Retour de Trump: “Le wake-up call sera géopolitique”, estime Yves Delatte (Sonaca)

Yves Delatte (Sonaca) © BELGA
Olivier Mouton
Olivier Mouton Chef news

Trends Tendances a interrogé des patrons  belges au sujet du retour de Donald Trump. “Si les Américains arrêtent leur soutien à l’Ukraine demain, nous aurons un sérieux problème parce que nous sommes incapables d’arrêter Poutine”, estime Yves Delatte. Le CEO de Sonaca appelle l’Europe à renforcer son autonomie industrielle et stratégique face aux risques de protectionnisme américain.

CEO de la Sonaca, active dans les domaines de l’aviation et de la défense, Yves Delatte ne redoute pas non plus ce retour de Donald Trump. “Tout d’abord, c’est le fruit d’une élection démocratique. Je n’émettrai pas d’avis sur ce choix, je me félicite simplement que cela se soit déroulé de façon démocratique. Pour le reste, nous avons 40% de nos revenus réalisés aux États-Unis, mais nous produisons localement pour nos clients américains. Il ne devrait pas y avoir de conséquence négative dans l’immédiat. Nous ne sommes pas en risque en ce qui concerne les taxes d’importation ou d’exportation.”  

L’impact sur l’économie européenne, en revanche, risque d’être significatif. “Le risque de protectionnisme économique et l’augmentation potentielle de droits de douane à l’exportation ont de quoi inquiéter l’ensemble de notre économie. Cette concurrence américaine se renforcera sur de nombreux marchés. Nous sommes à la croisée des chemins au niveau européen et nous devons avoir un sursaut d’autonomie stratégique.”  

Yves Delatte se réfère lui aussi aux conclusions des rapports Letta et Draghi. “Maintenant que Donald Trump a gagné l’élection avec son slogan ‘Make America Great Again’, nous n’avons plus le choix, nous devons concrétiser ces visions et regagner notre autonomie industrielle, stratégique, technologique et militaire. En matière de technologie, il est indispensable d’investir massivement en recherche et développement, en essayant de réancrer en Europe les sociétés innovantes et génératrices de valeur. Au niveau industriel, le leitmotiv doit être de faire revenir ces entreprises qui nous ont quittés depuis tant d’années. Et en matière de défense, nous devons remplir nos obligations à l’égard de l’Otan, mettre en place une défense européenne et construire une industrie forte.”  

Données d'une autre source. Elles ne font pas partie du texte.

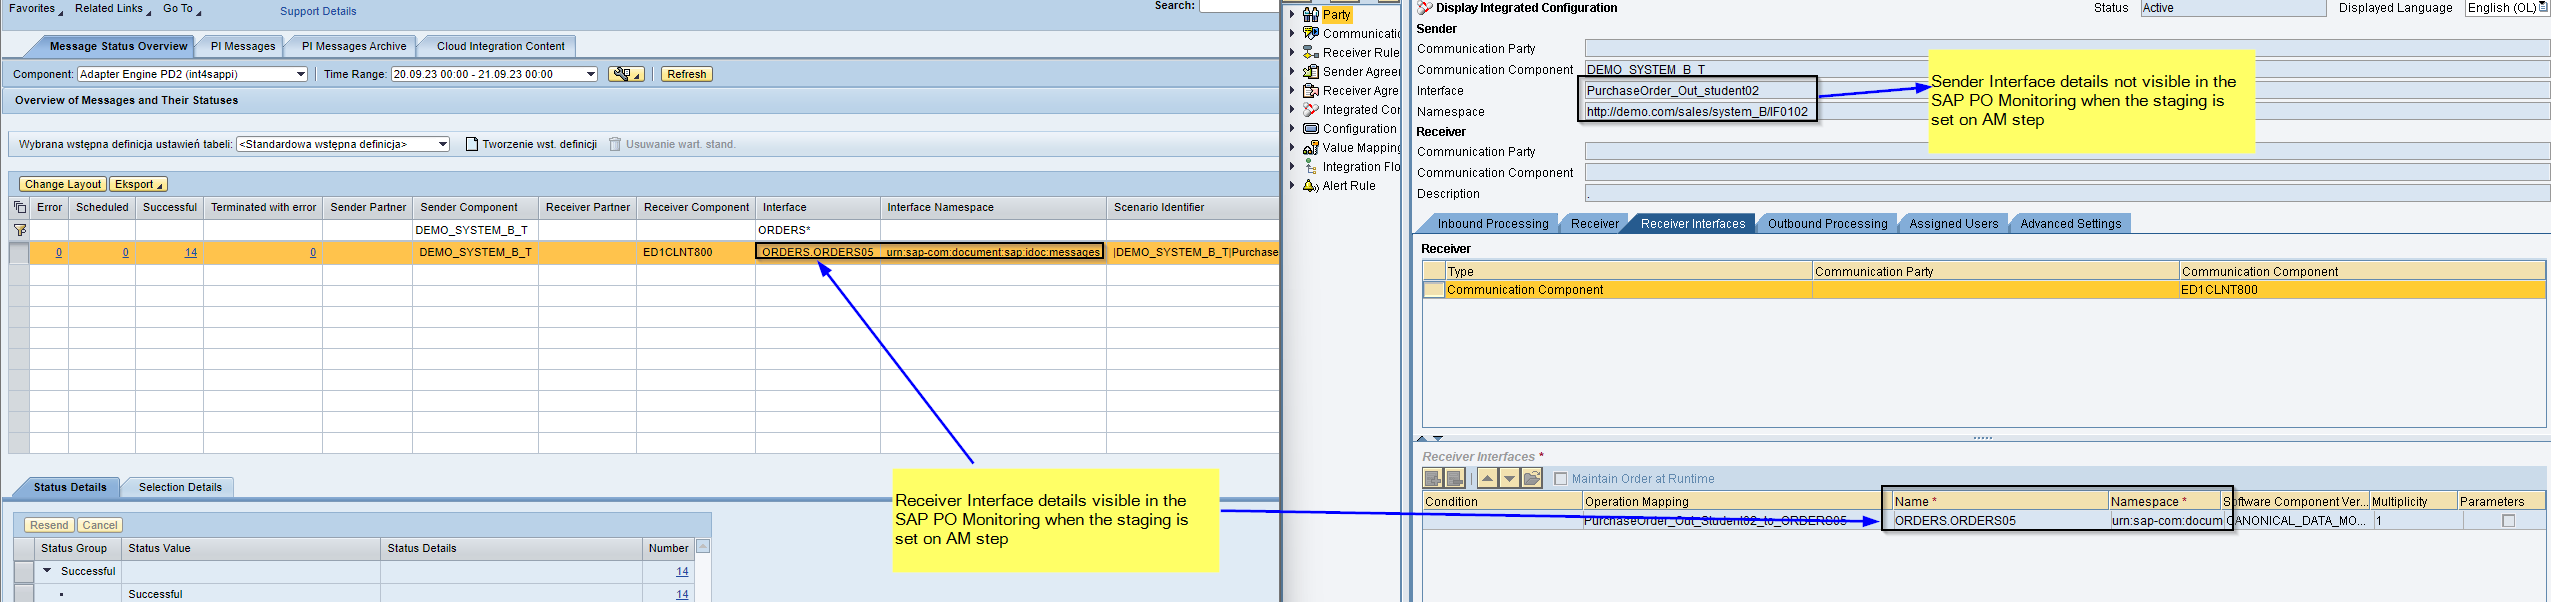
Task: Switch to PI Messages tab
Action: pyautogui.click(x=242, y=46)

Nous devons regagner notre autonomie industrielle, stratégique, technologique et militaire.

La plupart des dépenses militaires sont aujourd’hui consenties pour du matériel américain de très haute qualité : cela doit cesser, laisse-t-il entendre. “Nous avons besoin d’une impulsion politique pour soutenir une vraie vision de l’industrie de la défense, clame-t-il. Les sociétés et les gouvernements restent beaucoup trop dans des logiques nationales. Cela doit passer par des projets phares. Un exemple parfait à mes yeux est le FCAS, chasseur de sixième génération. Nous sommes sur un partenariat franco-germano-espagnol, la Belgique a marqué son intention de monter à bord, mais nous ne sommes que des observateurs, à ce stade-ci. Le futur gouvernement belge et la Commission européenne doivent en faire un véritable projet européen.” L’aérien est le secteur le plus approprié pour montrer l’exemple car il ne connaît pas de frontières.  

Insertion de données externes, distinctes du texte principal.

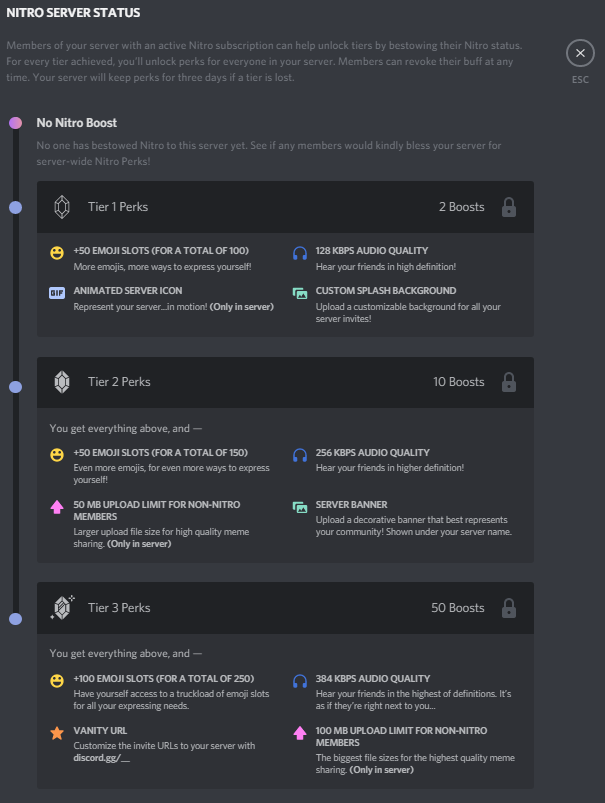Viewport: 605px width, 803px height.
Task: Click the Tier 3 progress bar dot
Action: [x=15, y=619]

Une entreprise supranationale qui damne le pion aux Américains

Airbus est l’exemple parfait à suivre : une entreprise supranationale qui damne le pion aux Américains. “Nous avons le talent, l’expertise et la compétence en Europe pour faire partie des meilleurs du monde, insiste Yves Delatte. Airbus est une société privée qui réunit une chaîne de valeur principalement européenne et qui a réussi, en l’espace de 30 ans, à supplanter Boeing. À l’époque, c’étaient pourtant les ‘New Kids on the Block’. Airbus est une société paneuropéenne, les gouvernements n’interviennent pas avec leurs intérêts nationaux. Elle repose sur l’autonomie de l’entrepreneuriat !”  

Le protectionnisme américain sera la piqûre de rappel ? “Ce n’est pas tellement la velléité protectionniste américaine qui fera le wake-up call, c’est plutôt la crainte d’une évolution de la situation géopolitique européenne. Honnêtement, si les Américains arrêtent leur soutien à l’Ukraine demain, nous aurons un sérieux problème parce que nous sommes incapables d’arrêter Poutine. Ce problème-là, nous devons le régler.”